» DIRECTIONS
Exactly the lines from the one containing "Viewport: 700px width, 733px height." to the final line below should be output, and no others.

» MATERIAL SHOWN
•••••

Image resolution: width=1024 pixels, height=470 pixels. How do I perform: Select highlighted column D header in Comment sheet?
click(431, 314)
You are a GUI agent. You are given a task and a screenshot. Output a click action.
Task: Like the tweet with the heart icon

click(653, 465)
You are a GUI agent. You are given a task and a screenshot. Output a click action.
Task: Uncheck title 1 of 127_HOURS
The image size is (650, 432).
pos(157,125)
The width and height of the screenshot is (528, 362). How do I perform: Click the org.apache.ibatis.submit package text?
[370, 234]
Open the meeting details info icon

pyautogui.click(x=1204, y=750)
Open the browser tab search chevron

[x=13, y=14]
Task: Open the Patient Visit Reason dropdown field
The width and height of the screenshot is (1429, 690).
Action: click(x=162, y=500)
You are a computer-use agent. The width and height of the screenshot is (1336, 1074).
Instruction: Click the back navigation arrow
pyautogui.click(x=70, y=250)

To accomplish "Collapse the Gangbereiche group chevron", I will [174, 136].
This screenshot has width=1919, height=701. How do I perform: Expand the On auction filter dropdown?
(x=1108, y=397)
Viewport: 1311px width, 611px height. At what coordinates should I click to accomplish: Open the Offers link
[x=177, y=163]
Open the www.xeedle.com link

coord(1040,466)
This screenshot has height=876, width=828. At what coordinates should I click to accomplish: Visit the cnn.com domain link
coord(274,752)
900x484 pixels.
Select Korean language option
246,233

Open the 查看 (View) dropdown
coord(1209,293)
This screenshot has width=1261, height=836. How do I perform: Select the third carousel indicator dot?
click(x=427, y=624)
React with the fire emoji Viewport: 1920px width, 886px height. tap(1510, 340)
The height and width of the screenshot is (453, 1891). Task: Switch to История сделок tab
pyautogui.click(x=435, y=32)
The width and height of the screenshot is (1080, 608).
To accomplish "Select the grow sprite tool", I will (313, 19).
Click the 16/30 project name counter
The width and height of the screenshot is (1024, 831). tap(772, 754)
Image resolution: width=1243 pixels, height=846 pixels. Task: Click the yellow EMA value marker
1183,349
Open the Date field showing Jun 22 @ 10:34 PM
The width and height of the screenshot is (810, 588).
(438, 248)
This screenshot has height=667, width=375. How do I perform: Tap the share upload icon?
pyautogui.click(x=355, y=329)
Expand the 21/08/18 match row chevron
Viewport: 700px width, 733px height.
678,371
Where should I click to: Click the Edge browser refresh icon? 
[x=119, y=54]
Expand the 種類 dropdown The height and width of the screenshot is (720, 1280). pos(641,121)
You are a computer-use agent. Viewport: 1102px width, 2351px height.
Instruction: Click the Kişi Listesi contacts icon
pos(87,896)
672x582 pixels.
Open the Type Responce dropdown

•••••

» TASK RESPONSE
Viewport: 700px width, 733px height.
678,371
Where should I click to: Click the Edge browser refresh icon? 
[x=119, y=54]
Expand the 種類 dropdown The height and width of the screenshot is (720, 1280). pos(641,121)
You are a computer-use agent. Viewport: 1102px width, 2351px height.
Instruction: Click the Kişi Listesi contacts icon
pos(87,896)
672x582 pixels.
Open the Type Responce dropdown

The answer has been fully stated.